═══ PROVIDED RECORDS ═══

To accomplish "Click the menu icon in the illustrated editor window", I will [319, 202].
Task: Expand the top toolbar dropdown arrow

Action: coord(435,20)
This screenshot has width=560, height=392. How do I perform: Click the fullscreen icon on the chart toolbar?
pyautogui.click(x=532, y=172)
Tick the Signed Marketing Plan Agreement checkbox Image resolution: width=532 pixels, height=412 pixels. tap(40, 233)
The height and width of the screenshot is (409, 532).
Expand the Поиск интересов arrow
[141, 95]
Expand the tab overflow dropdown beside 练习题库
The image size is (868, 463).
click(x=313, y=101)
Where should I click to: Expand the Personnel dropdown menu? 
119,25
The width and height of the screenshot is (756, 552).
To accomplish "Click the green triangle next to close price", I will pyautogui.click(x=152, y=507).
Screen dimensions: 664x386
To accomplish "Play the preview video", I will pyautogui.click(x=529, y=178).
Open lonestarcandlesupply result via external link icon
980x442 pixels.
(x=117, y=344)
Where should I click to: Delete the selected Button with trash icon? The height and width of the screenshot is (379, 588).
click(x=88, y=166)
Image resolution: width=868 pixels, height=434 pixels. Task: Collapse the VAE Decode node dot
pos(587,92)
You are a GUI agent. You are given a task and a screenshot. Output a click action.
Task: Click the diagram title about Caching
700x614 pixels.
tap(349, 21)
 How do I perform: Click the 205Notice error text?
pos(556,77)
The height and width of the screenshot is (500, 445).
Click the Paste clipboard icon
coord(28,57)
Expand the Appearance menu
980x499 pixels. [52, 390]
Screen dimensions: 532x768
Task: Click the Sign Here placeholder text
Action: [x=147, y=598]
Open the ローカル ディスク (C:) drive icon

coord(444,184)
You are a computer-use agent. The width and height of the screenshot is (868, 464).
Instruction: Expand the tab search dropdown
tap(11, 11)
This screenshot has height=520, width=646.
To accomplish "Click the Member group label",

═══

An exact transcription of all the material above is the expected answer.

To accomplish "Click the menu icon in the illustrated editor window", I will [319, 202].
Task: Expand the top toolbar dropdown arrow

Action: coord(435,20)
This screenshot has width=560, height=392. How do I perform: Click the fullscreen icon on the chart toolbar?
pyautogui.click(x=532, y=172)
Tick the Signed Marketing Plan Agreement checkbox Image resolution: width=532 pixels, height=412 pixels. tap(40, 233)
The height and width of the screenshot is (409, 532).
Expand the Поиск интересов arrow
[141, 95]
Expand the tab overflow dropdown beside 练习题库
The image size is (868, 463).
click(x=313, y=101)
Where should I click to: Expand the Personnel dropdown menu? 
119,25
The width and height of the screenshot is (756, 552).
To accomplish "Click the green triangle next to close price", I will pyautogui.click(x=152, y=507).
Screen dimensions: 664x386
To accomplish "Play the preview video", I will pyautogui.click(x=529, y=178).
Open lonestarcandlesupply result via external link icon
980x442 pixels.
(x=117, y=344)
Where should I click to: Delete the selected Button with trash icon? The height and width of the screenshot is (379, 588).
click(x=88, y=166)
Image resolution: width=868 pixels, height=434 pixels. Task: Collapse the VAE Decode node dot
pos(587,92)
You are a GUI agent. You are given a task and a screenshot. Output a click action.
Task: Click the diagram title about Caching
700x614 pixels.
tap(349, 21)
 How do I perform: Click the 205Notice error text?
pos(556,77)
The height and width of the screenshot is (500, 445).
Click the Paste clipboard icon
coord(28,57)
Expand the Appearance menu
980x499 pixels. [52, 390]
Screen dimensions: 532x768
Task: Click the Sign Here placeholder text
Action: [x=147, y=598]
Open the ローカル ディスク (C:) drive icon

coord(444,184)
You are a computer-use agent. The width and height of the screenshot is (868, 464).
Instruction: Expand the tab search dropdown
tap(11, 11)
This screenshot has height=520, width=646.
To accomplish "Click the Member group label",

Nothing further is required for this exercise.